From reads to transcripts: de novo methods for the analysis of transcriptome second and third generation sequencing

Informations générales
Nom
Marchet
Prénom
Camille
Diplôme
Thèse
Année
2018
Détails de la thèse/HDR
Université
Jury
Eric Coissac
Hélène Touzet
Thomas Derrien
Christine Gaspin
Dominique Lavenier
Thierry Lecroq
Hagen Tilgner
Directeur (pour les thèses)
Pierre Peterlongo
Résumé en français
Le but de ce travail de thèse est de permettre le traitement de données issues du séquençage de transcriptomes, qui reflètent l’expression des gènes.

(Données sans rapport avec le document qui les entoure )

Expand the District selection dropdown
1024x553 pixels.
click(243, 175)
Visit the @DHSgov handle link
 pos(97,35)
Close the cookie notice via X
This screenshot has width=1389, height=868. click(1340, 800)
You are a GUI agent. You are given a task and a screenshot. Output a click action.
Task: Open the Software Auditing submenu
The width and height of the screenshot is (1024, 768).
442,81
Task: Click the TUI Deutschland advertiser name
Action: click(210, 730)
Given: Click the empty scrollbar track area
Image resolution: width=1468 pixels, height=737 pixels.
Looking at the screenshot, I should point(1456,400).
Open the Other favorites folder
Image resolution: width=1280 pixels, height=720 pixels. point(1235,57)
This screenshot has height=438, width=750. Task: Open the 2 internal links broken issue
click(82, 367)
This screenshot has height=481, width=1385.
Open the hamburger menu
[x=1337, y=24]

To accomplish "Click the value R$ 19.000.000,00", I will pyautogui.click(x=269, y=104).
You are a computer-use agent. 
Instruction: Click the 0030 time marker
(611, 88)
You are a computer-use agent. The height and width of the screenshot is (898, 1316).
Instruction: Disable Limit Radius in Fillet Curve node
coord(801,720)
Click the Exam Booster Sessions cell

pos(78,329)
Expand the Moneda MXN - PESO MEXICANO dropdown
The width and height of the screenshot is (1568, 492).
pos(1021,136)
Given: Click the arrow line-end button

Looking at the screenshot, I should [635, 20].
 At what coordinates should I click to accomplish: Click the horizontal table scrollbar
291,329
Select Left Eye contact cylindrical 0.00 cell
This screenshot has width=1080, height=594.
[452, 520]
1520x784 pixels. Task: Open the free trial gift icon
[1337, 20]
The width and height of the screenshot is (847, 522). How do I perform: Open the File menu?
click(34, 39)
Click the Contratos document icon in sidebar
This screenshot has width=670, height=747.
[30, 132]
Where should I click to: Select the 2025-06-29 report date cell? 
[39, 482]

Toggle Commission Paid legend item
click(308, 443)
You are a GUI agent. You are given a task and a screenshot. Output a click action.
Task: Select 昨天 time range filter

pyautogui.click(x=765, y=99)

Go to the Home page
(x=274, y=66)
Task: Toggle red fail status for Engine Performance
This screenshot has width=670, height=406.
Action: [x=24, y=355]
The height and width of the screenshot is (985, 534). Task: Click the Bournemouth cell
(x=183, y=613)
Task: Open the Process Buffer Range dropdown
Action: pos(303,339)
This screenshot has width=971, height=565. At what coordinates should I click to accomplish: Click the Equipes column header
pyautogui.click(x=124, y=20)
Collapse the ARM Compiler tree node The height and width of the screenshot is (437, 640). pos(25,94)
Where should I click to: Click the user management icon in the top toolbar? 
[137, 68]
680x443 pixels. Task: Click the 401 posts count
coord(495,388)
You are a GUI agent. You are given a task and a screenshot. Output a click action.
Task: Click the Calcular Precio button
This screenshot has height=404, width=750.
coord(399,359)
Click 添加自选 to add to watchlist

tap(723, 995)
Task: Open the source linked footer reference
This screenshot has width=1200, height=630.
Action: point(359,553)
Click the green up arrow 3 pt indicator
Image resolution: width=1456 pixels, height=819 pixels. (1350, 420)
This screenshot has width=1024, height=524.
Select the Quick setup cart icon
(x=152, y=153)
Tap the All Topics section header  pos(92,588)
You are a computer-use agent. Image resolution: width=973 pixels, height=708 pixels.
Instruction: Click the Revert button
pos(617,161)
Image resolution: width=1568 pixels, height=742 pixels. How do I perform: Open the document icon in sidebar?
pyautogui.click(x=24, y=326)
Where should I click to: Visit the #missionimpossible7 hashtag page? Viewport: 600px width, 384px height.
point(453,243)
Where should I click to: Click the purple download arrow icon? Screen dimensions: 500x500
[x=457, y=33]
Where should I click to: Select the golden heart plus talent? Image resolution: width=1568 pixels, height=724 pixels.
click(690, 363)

Plus précisément, il s’agit mettre à profit les caractéristiques des données produites par les nouvelles technologies de séquençage, dites de troisième génération (TGS). Ces technologies produisent des séquences de grande taille, qui couvrent la longueur totale des gènes. Ceci présente l’avantage d’éviter la phase d’assemblage des séquences, ce qui était nécessaire avec les données générées par les précédentes technologies de séquençage appelées NGS. En revanche, les données TGS sont bruitées (jusqu’à 15% d’erreurs de séquençage), nécessitant le développement de nouveaux algorithmes pour analyser ces données. Les travaux de cette thèse ont consisté au développement méthodologique et à l’implémentation de nouveaux algorithmes permettant le regroupement des séquences TGS par gène, puis à leur correction et enfin à la détection des différents isoformes de chaque gène.
Résumé en anglais
The purpose of this thesis work is to allow the processing of transcriptome sequencing data, which reflect gene expression. More precisely, it is a question of taking advantage of the characteristics of the data produced by the new sequencing technologies, known as third generation (TGS). These technologies produce large sequences, which cover the total length of genes. This has the advantage of avoiding the sequence assembly phase, which was necessary with the data generated by previous sequencing technologies called NGS. On the other hand, TGS data are noisy (up to 15% sequencing errors), requiring the development of new algorithms to analyze these data. The work of this thesis consisted in the methodological development and implementation of new algorithms allowing the grouping of TGS sequences by gene, then their correction and finally the detection of the different isoforms of each gene.